The ancestral waterfall, and the moment you realize you are next
I was catching up with my dear friend and teacher Vanda Marlow a few weeks ago, telling her about Passover, and she said something that made my heart melt.
The ancestral waterfall.
I had been talking about the holiday the way I always do, the silver and the china and the crystal, the six courses, the engraved kiddush cups, my cousin at the piano, the room full of voices singing the same songs we have sung our whole lives. Thirty-two of us this year, which sounds like chaos and is, mostly, the glorious kind. I had been telling her about my mother, about watching her orchestrate this production for decades, about the moment this Passover when I understood, not as an idea but as a felt, in-my-body truth, that she could no longer do it alone. That it was time. That I was next.
As Vanda offered me those three words, I felt something settle and crack open at the same time.
The ancestral waterfall is the natural, continuous movement of tradition, wisdom, and responsibility from one generation to the next.

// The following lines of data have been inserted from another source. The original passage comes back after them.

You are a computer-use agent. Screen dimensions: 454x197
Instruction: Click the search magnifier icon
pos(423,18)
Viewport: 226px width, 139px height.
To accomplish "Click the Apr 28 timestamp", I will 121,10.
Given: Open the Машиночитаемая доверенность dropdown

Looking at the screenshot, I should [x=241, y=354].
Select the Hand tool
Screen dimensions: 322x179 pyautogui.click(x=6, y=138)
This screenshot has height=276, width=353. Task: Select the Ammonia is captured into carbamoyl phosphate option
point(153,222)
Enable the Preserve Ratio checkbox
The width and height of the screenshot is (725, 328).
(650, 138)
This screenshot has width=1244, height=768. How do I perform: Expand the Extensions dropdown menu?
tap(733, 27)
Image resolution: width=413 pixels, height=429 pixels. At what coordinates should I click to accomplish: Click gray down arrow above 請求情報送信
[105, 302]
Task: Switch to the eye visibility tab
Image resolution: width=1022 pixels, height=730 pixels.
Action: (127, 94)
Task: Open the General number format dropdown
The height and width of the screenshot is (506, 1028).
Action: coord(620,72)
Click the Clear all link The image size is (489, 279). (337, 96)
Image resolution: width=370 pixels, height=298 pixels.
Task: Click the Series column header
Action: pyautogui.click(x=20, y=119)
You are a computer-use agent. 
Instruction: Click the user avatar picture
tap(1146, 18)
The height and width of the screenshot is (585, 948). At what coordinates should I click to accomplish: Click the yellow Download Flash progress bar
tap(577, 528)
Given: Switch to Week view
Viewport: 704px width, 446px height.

Not handed off in a single transaction. Not lost when the original keeper can no longer hold it. Flowing, always flowing, finding the next set of hands willing to catch it. My grandmother hosted Passover until she couldn't, and then she arrived at my mother's table and became her guide. My mother has hosted since I was a teenager, and I watched her do it the way you watch someone do something you love before you understand that one day you will be the one doing it. This year, as she nears 86, the waterfall reached me. I am the one who catches it now. She will be beside me, and I will do the heavy lifting so she can simply be with the people she loves, which is, I think, the most important thing I can give her at this stage of her life and mine.
I sit now with her handwritten notes. Her lists, her reminders, her decades of accumulated knowing in her own hand. I am putting them into a Google doc, building the guide that will serve every woman who comes after me in this line. And I am aware, as I do it, that I am holding something sacred. her voice on paper, her wisdom in my hands, and also something that carries its own particular grief.
Because this is what no one tells you about stepping into the lead: it is not only beautiful. It is also the moment you understand, in a way that lives beneath words, that your mother will not always be there to hand you the notes herself.
The ancestral waterfall doesn't only look like a Passover Seder. I want you to see it everywhere it actually lives, because I think you may be standing in it right now without quite knowing it.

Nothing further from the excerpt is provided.